E sabe como é a vida agora, aos 31 anos?

Você vai de um hotel para um ônibus e dali pra uma concentração de treino. Depois da concentração, outro ônibus e um avião. Do avião para outro ônibus. E desse ônibus para um estádio.

Em muitos sentidos, você está vivendo um sonho. Mas em muitos outros, você também é prisioneiro desse sonho. Não dá pra sair pra rua e sentir o Sol. Você não pode tirar as chuteiras e jogar na terra. Vão acontecer coisas que vão tornar a vida complicada. É inevitável.

Quando se é moleque, você tem essa sensação de que a pessoa mais bem-sucedida é aquela que tem muitas posses.

Quando você cresce, percebe que a pessoa mais bem-sucedida é aquela que tem sabedoria para viver a vida.

Quando você conseguir entrar no futebol profissional, vai ter tudo que puder imaginar.
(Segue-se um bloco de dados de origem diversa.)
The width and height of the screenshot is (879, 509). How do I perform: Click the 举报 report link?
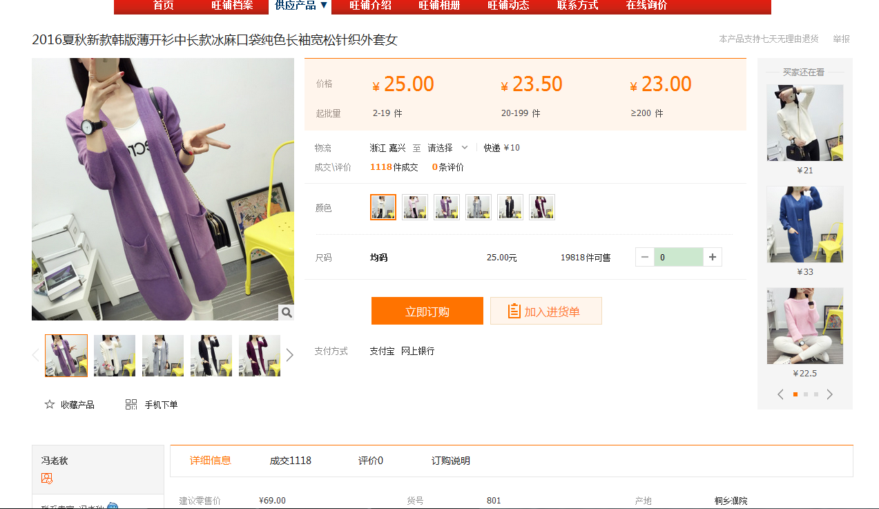pyautogui.click(x=841, y=39)
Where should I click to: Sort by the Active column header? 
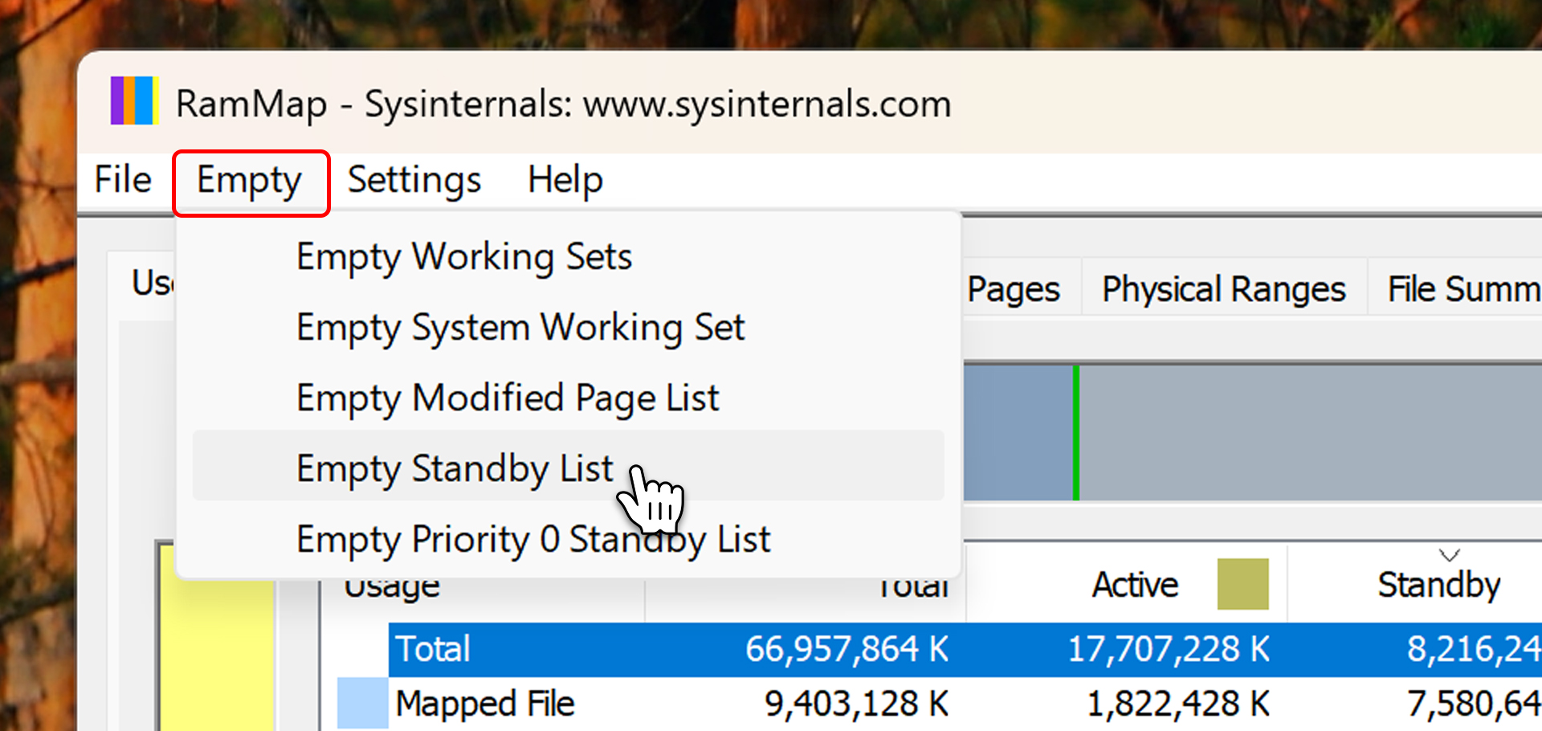coord(1135,585)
E vai ser extremamente grato por isso. Mas preciso ser sincero contigo, Pelado. Existe só um lugar onde você vai poder ter essa tal liberdade plena. E dura 90 minutos, se você tiver sorte.

Quando você colocar as chuteiras, não importa se você estiver jogando no campinho de Salto, na grama verde de Napoli ou diante de milhões de pessoas no Mundial. Quero que você lembre das palavras do pai.

O que ele sempre diz, sempre que você vai jogar?

Eu sei que você sabe.

Ele diz: “No momento em que você cruza a linha de cal e entra em campo, é só futebol. Nada do que acontece fora da linha de campo vai te ajudar com o que passa dentro dela. O resto deixa de existir.”

Se você ouvir essas palavras e realmente acreditar no espírito do que te dizem, então, mesmo que a pressão seja enorme, mesmo que você esteja jogando diante de milhões de pessoas… Você vai entrar em campo e sentir como se estivesse jogando descalço.

Vai sentir a terra grudada na sola dos pés.

Vai sentir o coração disparado e correr atrás da bola, como se valesse o maior troféu do mundo. Como se você estivesse jogando por um picolé.

Sinceramente,

Edi

Em PT-BR, o apelido do Cavani seria “Careca”.